[Collected data entries]

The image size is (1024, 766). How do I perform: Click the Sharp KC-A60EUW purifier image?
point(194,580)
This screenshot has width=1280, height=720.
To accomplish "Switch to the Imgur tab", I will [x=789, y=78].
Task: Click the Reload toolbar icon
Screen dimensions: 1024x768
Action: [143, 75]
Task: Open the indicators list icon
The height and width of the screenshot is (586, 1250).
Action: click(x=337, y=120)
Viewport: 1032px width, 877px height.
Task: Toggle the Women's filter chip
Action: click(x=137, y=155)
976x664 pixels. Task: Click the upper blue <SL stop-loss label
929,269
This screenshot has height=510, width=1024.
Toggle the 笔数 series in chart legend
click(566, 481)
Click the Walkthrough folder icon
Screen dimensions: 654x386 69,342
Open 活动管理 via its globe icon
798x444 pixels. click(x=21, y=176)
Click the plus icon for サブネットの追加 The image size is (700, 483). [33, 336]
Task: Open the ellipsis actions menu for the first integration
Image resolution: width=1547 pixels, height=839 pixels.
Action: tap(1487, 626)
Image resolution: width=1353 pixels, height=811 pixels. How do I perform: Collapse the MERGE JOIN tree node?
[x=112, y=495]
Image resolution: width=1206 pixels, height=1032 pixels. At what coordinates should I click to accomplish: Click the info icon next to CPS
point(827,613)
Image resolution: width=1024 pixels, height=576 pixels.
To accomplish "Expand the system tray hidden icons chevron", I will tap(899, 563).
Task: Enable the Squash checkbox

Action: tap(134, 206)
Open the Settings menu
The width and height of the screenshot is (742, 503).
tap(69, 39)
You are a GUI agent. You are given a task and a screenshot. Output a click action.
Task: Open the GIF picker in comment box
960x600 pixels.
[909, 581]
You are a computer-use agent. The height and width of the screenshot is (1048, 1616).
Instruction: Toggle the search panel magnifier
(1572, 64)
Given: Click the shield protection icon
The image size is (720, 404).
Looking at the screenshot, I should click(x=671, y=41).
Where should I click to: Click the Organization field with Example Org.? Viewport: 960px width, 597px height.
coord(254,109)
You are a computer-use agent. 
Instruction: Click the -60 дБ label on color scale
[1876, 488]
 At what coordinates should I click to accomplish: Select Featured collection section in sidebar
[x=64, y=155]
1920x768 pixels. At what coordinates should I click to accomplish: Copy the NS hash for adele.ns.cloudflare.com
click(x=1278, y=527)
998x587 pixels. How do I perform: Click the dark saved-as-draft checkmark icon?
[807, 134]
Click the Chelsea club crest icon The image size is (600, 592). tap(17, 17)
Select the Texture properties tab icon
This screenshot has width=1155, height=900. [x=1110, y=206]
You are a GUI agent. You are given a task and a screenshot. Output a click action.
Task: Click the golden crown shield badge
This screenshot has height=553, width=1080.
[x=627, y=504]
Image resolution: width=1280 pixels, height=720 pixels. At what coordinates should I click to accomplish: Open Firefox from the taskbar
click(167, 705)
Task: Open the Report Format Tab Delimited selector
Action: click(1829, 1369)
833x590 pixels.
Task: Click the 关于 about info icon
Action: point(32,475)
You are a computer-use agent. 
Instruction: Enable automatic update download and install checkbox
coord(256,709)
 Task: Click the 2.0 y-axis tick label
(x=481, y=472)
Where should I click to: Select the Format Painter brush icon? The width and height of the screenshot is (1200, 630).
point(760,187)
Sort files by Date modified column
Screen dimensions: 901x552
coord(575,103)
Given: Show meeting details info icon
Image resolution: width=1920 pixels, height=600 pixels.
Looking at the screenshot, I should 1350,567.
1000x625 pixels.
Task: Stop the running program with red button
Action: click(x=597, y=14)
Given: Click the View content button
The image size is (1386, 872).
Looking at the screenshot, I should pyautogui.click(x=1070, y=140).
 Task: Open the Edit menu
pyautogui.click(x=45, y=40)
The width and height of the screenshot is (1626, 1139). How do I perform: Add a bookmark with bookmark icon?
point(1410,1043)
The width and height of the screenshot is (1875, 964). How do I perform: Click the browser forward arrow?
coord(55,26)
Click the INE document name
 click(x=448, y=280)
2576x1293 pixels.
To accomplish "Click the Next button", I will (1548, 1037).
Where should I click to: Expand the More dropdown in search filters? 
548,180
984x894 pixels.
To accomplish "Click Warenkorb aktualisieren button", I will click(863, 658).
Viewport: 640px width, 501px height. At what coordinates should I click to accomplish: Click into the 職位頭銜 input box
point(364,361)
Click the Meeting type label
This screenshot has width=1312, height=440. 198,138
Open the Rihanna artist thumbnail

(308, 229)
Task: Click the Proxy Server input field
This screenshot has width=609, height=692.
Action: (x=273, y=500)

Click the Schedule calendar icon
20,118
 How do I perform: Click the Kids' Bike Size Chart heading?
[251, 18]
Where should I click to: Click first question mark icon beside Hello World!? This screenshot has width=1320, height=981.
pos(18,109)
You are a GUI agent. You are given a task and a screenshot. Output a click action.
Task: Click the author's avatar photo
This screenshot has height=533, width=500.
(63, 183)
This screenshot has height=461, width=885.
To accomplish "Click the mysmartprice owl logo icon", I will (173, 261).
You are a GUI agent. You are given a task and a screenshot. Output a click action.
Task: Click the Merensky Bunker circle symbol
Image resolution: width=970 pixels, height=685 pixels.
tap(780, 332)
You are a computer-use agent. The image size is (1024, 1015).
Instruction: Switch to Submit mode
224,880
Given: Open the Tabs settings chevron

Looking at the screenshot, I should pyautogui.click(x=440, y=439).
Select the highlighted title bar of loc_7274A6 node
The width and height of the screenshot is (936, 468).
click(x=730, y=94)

→ **BRIEF**:
From the entries above, write out only the lines starting at the line that holds "Where should I click to: Select" and ending at the line that holds "2576x1293 pixels.", keeping both and matching them exactly.

→ **TASK OUTPUT**:
Where should I click to: Select the Format Painter brush icon? The width and height of the screenshot is (1200, 630).
point(760,187)
Sort files by Date modified column
Screen dimensions: 901x552
coord(575,103)
Given: Show meeting details info icon
Image resolution: width=1920 pixels, height=600 pixels.
Looking at the screenshot, I should 1350,567.
1000x625 pixels.
Task: Stop the running program with red button
Action: click(x=597, y=14)
Given: Click the View content button
The image size is (1386, 872).
Looking at the screenshot, I should pyautogui.click(x=1070, y=140).
 Task: Open the Edit menu
pyautogui.click(x=45, y=40)
The width and height of the screenshot is (1626, 1139). How do I perform: Add a bookmark with bookmark icon?
point(1410,1043)
The width and height of the screenshot is (1875, 964). How do I perform: Click the browser forward arrow?
coord(55,26)
Click the INE document name
 click(x=448, y=280)
2576x1293 pixels.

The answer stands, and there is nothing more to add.